Question

Prokka bacteria genome annotation

0

Entering edit mode

6.3 years ago

agata88 ▴ 870

Hi all!

I was annotating bacteria genome with prokka. At the end It gave me a results, which are not very understood for me. Maybe somebody more familiar with this program will help?

I have multiple contigs assigned to the same annotation. I run this command:

./prokka --outdir contigs_prokka --kingdom Bacteria --genus X --proteins uniprot_bacteria.fasta --usegenus --evalue 0.01 --rfam --cpu 8 --norrna contigs.fasta &

As a result I have tsv file with annotation including list of contigs and its annotation. For some of results I see that multiple contigs are assigned to the same annotation. For example:

contig1 CDS 1965                Zinc-transporting ATPase OX=224308 GN=zosA PE=1 SV=1
contig2   CDS   918             Zinc-transporting ATPase OX=224308 GN=zosA PE=1 SV=1

I am not sure how to interprate this:

whether it's unconnected contigs?
whether one sequence presents gene and the rest are pseudogenes?
can I take one - the longest - for final annotation and ignore rest, or annotate as potential pseudogenes?

Many thanks for any suggestions. Agata

prokka • 3.9k views

ADD COMMENT • link 6.3 years ago by agata88 ▴ 870

0

Entering edit mode

Both could be real and just happen to be Zinc-t ATPases. Did you check for sequence redundancy in your contigs before running prokka. e.g. contig2 could be entirely similar to contig1 (and contained within it).

ADD REPLY • link 6.3 years ago by GenoMax 147k

0

Entering edit mode

Yes, I used CD-HIT, it resulted in 10905 clusters from 10942 contigs.

This is not a single case, most records are multiplied.

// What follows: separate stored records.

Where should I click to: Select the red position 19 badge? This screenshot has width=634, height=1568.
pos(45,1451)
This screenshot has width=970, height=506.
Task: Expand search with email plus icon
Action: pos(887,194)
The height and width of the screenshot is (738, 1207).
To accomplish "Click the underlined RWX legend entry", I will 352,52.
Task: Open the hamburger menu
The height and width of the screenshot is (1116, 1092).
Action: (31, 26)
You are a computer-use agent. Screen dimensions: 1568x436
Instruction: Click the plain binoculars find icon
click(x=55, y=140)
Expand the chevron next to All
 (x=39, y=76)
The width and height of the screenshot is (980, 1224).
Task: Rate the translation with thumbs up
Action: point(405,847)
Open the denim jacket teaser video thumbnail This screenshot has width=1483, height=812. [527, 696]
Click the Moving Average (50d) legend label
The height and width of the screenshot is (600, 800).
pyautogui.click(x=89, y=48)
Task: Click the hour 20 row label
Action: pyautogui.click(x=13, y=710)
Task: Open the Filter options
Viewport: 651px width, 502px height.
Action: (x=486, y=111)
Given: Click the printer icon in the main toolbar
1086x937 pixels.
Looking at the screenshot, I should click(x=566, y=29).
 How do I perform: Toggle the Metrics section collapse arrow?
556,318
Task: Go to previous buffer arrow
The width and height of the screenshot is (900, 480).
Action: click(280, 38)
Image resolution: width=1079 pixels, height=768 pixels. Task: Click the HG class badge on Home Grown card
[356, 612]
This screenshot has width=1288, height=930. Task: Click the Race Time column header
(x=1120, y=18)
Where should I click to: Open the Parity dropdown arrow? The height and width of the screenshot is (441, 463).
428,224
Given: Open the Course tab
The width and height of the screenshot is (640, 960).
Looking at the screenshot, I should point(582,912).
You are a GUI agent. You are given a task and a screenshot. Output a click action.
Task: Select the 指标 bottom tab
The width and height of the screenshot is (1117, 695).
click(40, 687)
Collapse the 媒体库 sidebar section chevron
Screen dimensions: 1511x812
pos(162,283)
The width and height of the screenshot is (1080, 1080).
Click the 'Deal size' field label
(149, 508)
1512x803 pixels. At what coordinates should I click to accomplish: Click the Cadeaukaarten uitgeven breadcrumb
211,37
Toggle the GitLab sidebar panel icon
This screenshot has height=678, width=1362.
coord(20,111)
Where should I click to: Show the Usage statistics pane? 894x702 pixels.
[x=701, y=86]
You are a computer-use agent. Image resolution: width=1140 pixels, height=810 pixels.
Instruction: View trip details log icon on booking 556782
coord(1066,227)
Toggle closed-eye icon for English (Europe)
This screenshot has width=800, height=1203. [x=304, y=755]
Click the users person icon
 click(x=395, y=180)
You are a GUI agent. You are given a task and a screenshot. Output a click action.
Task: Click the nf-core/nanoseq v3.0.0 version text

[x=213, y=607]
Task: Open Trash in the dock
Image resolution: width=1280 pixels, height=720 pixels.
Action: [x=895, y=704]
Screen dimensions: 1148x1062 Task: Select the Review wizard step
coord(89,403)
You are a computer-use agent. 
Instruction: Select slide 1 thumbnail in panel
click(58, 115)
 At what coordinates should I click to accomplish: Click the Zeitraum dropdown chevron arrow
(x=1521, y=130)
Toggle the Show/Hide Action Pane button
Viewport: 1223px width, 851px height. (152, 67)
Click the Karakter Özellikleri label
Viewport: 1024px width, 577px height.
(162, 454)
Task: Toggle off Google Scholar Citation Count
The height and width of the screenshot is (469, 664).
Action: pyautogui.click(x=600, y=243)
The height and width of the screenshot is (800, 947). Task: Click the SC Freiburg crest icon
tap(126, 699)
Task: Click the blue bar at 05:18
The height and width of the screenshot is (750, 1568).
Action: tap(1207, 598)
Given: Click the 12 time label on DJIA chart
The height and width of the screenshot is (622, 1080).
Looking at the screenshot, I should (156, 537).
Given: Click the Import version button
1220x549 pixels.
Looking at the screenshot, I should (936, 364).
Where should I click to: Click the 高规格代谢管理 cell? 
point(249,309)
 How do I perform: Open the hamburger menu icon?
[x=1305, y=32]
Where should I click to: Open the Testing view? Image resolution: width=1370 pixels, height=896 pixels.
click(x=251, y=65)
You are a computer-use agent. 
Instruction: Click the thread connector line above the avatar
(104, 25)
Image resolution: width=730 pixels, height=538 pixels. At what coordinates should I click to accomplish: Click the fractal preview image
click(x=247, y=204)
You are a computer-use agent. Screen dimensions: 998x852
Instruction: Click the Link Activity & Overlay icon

ADD REPLY • link 6.3 years ago by agata88 ▴ 870

score 0 · Answer 1 · 2018-08-24

0

Entering edit mode

6.3 years ago

agata88 ▴ 870

Hi all!

I have a solution for my question. So, it toured out that my sample is contaminated, that is why I had such huge amount of contigs. After filtering annotation went well. Hope that will help in the future similar dilemmas.

Btw I've filtered contigs by blastn and species specific nt database.

Best,

Agata

ADD COMMENT • link 6.3 years ago by agata88 ▴ 870

1

Entering edit mode

Hi Agata,

Kindly send me the running command line of filtering contigs with blastnn?

ADD REPLY • link 5.4 years ago by hjafar ▴ 10

0

Entering edit mode

You may look at this as a solution but having contaminated data going into an assembly is not a good thing. If you choose to submit this assembly to NCBI you may throw someone else off if they use this data for genome comparisons.